Published online by Cambridge University Press: 01 August 1998
Changing established systems of government entitlement is a thorny proposition, even for popular states with sturdy holds on the reigns of power. The Russian Federation, in the throes of a severe economic downturn, extreme political instability and social crisis, has nonetheless altered the official stance toward forms of entitlement from the previous regime. Benefits cut from the ‘social contract’ have included guaranteed employment, free post-secondary education and access to state-subsidized apartments, in attempts to redefine the lines of authority and responsibility between citizens and the state. Other lines of responsibility appear sacrosanct. The Soviet pension system, more specifically the old age and service pensions, remains in place, but with extreme delays in payment, poor indexing to the cost of living and high levels of tax evasion.
In this article I examine the ways in which both the legacy of Soviet pension policies and post-1991 economic and social trends have constrained policy options concerning pension reform, particularly in reference to old age pensions, and prevented a serious re-evaluation of pension provision.
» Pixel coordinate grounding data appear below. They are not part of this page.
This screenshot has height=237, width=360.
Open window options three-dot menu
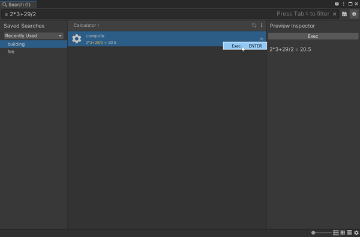(x=343, y=4)
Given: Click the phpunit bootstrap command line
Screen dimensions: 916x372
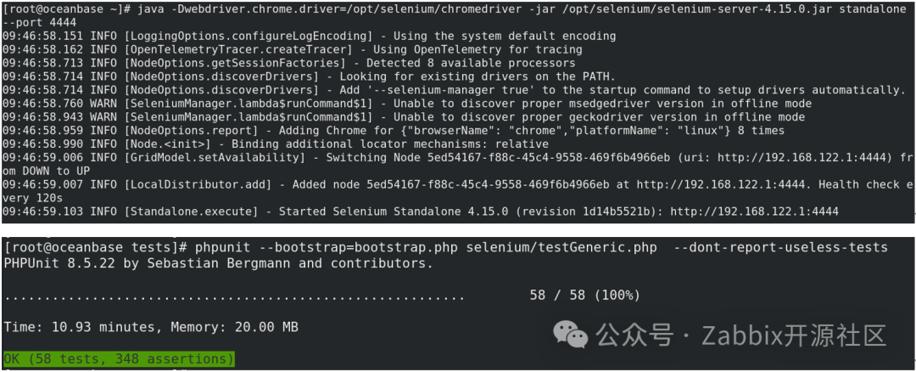Looking at the screenshot, I should [x=446, y=247].
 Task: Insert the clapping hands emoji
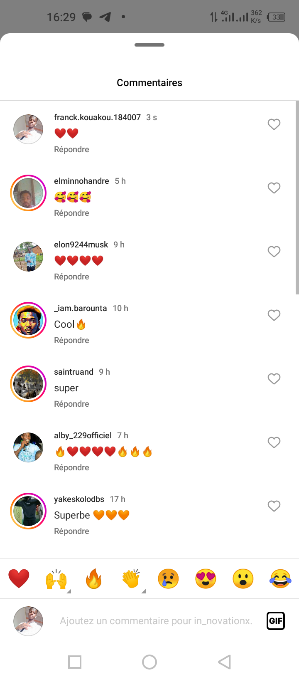131,578
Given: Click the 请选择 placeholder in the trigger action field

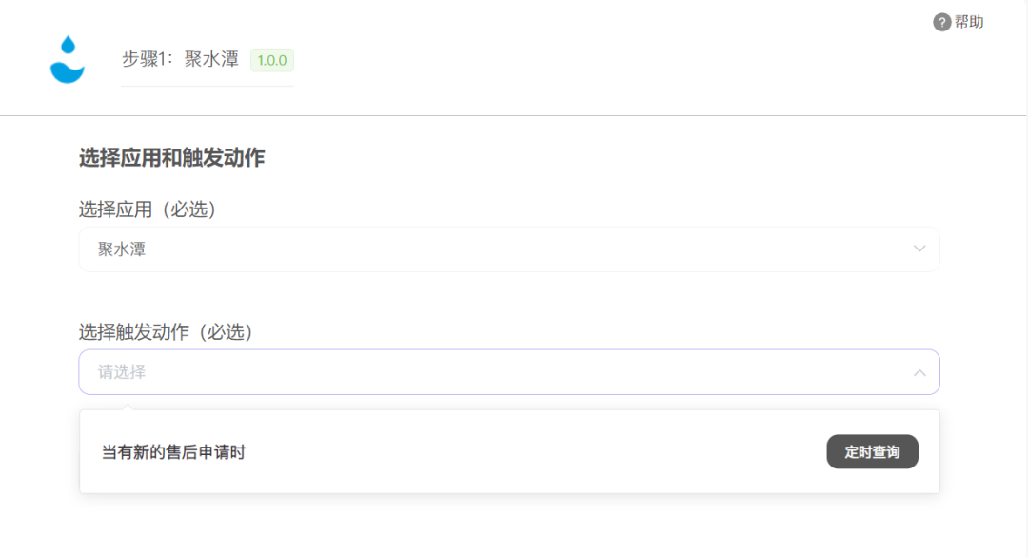Looking at the screenshot, I should click(122, 372).
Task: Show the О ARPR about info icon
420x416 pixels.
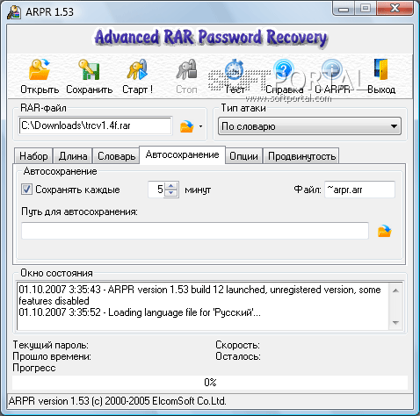Action: click(x=332, y=70)
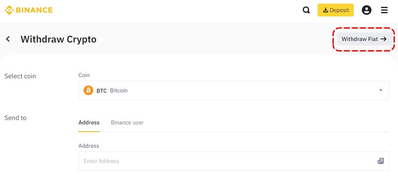The width and height of the screenshot is (398, 179).
Task: Go to Withdraw Fiat
Action: coord(360,39)
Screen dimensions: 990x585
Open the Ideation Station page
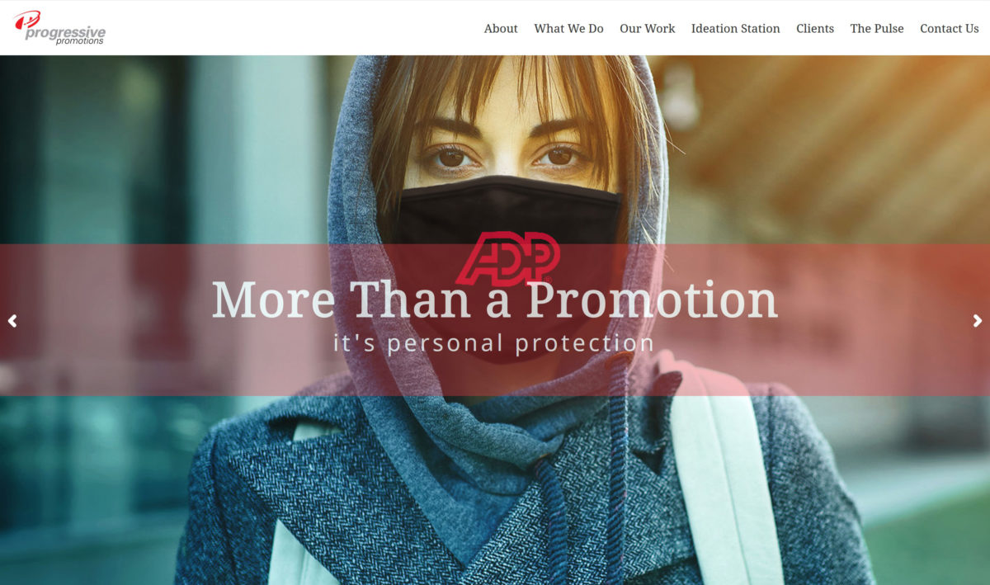pos(735,28)
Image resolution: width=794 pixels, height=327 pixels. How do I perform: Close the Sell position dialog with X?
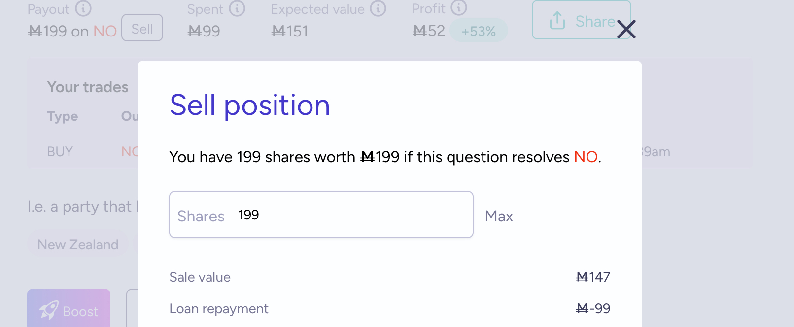[x=626, y=30]
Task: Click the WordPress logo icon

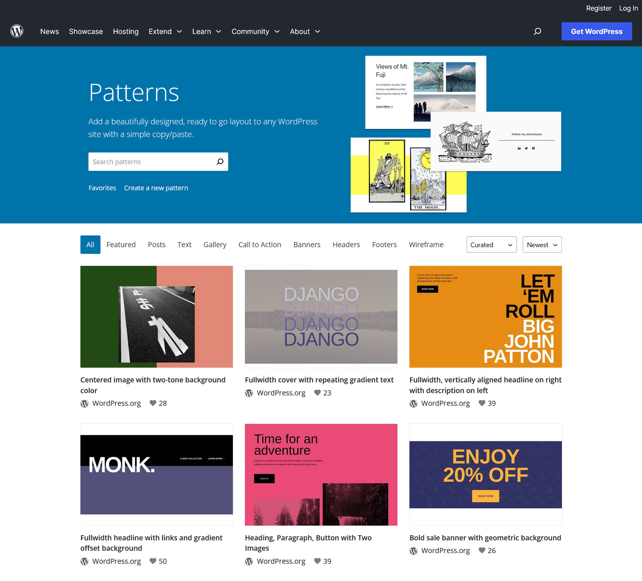Action: tap(17, 31)
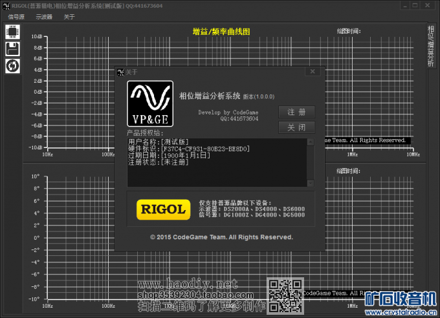440x318 pixels.
Task: Click scroll-up arrow of license info box
Action: tap(311, 141)
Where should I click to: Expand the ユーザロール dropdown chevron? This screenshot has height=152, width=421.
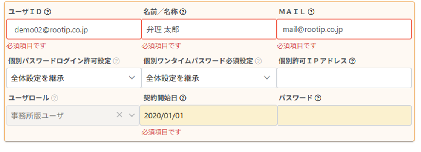point(132,115)
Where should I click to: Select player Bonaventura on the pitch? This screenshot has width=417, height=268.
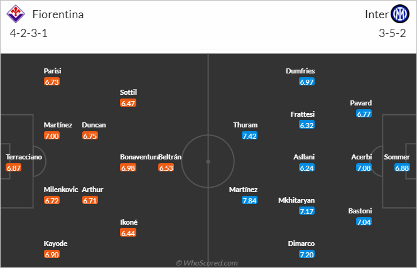(x=139, y=157)
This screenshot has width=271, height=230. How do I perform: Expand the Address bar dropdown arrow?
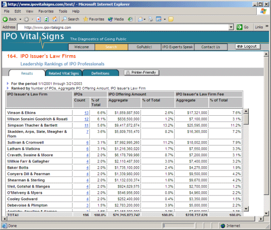tap(231, 27)
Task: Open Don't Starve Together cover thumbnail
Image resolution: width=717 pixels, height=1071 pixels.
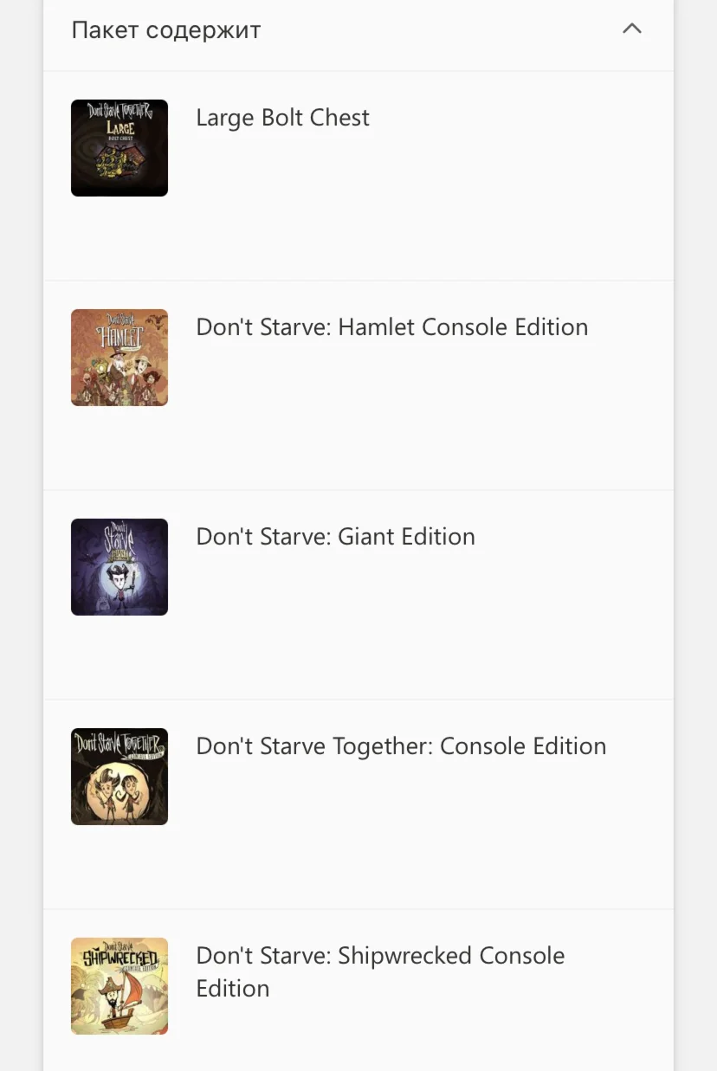Action: [x=120, y=777]
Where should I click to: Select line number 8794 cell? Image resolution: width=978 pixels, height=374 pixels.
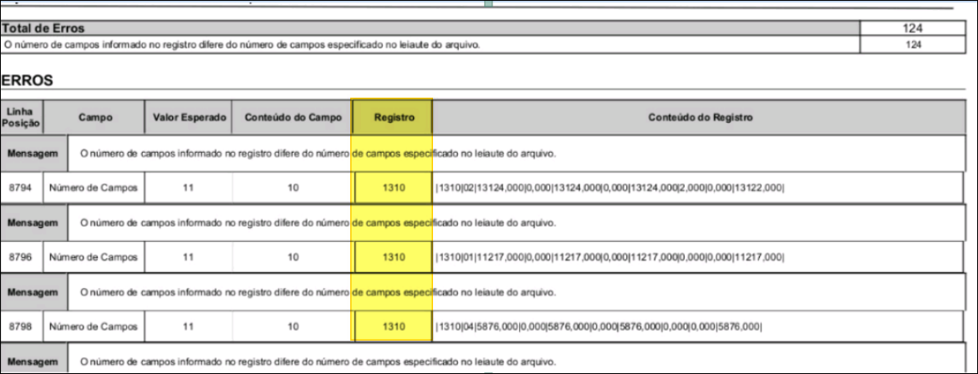(21, 189)
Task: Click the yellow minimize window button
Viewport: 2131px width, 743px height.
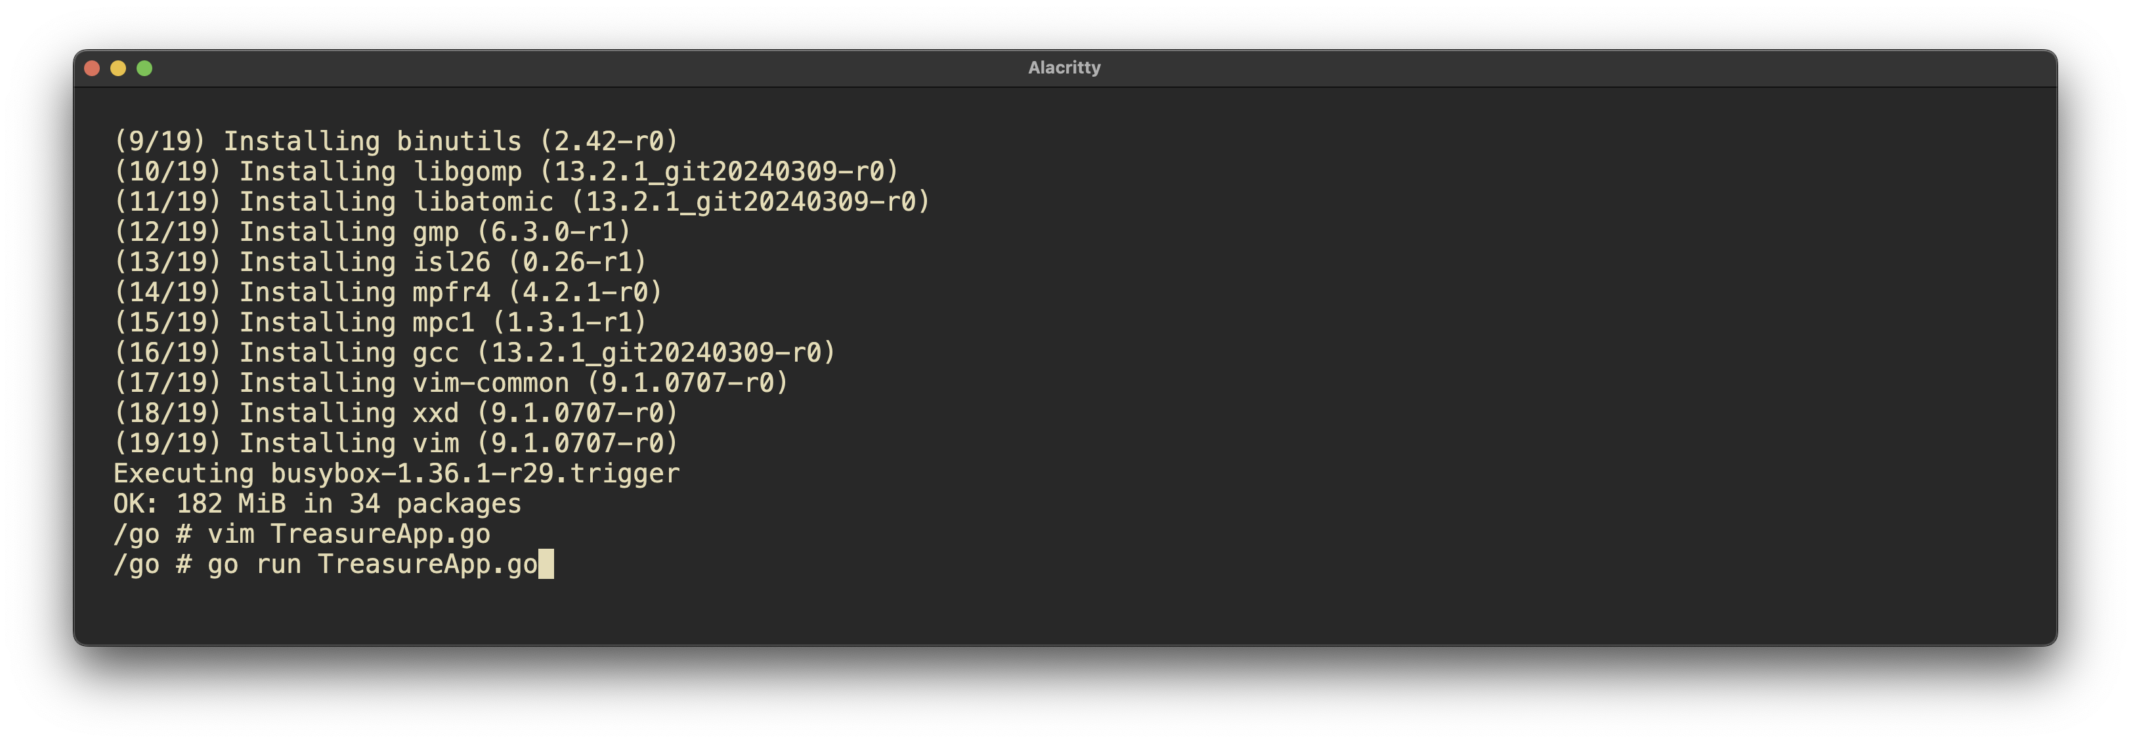Action: point(118,69)
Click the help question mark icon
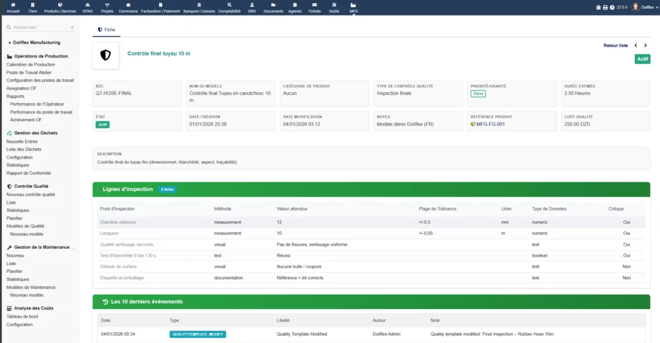Image resolution: width=660 pixels, height=343 pixels. 611,7
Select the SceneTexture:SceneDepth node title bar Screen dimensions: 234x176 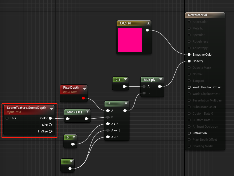coord(28,108)
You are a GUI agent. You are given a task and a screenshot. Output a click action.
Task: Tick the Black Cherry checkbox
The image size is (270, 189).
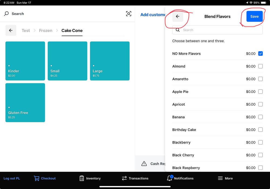[260, 155]
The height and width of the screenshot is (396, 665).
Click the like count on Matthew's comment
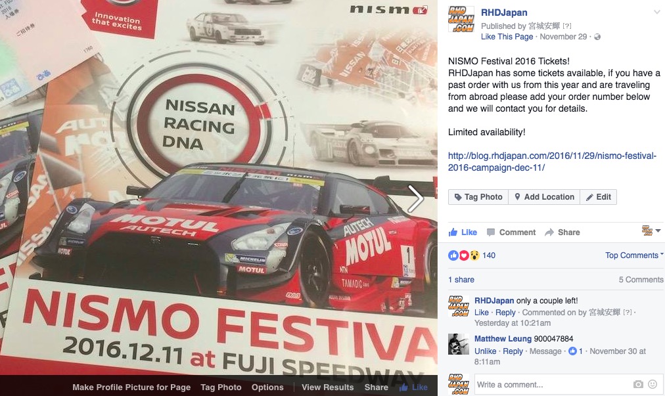pos(576,351)
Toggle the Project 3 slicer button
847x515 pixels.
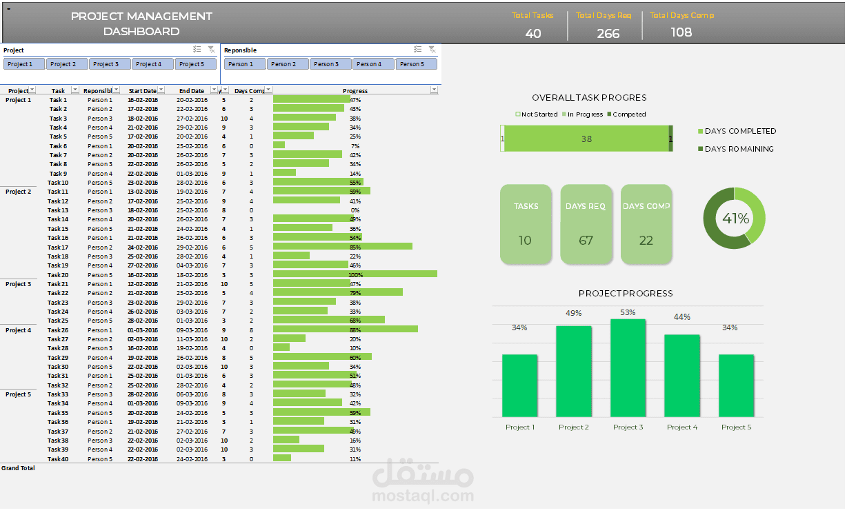[x=109, y=63]
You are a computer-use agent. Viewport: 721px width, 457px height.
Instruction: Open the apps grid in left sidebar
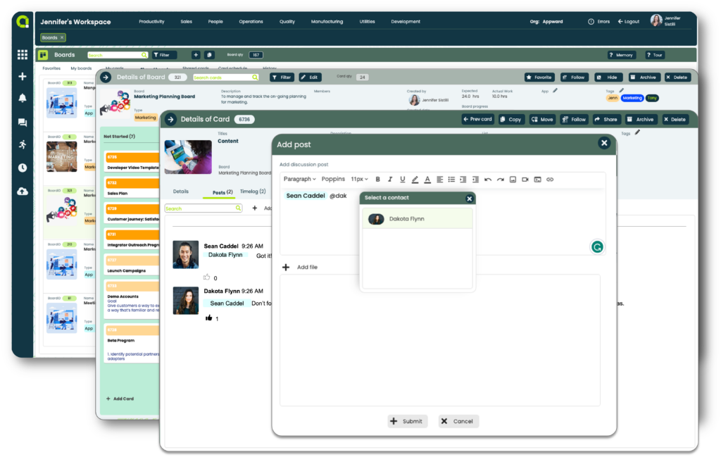23,54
The Russian Federation government inherited a pension system ill-equipped to cope with its aging population. However, the previous pension system did deliver payments on a regular basis to nearly one in five citizens before 1991. Unlike other areas of often unfulfillable social services guarantees (housing for families, quality health care and free access to higher education), the pension system represented a Soviet social programme that provided consistent direct assistance to a large proportion of the population. Pension payments were an expected entitlement.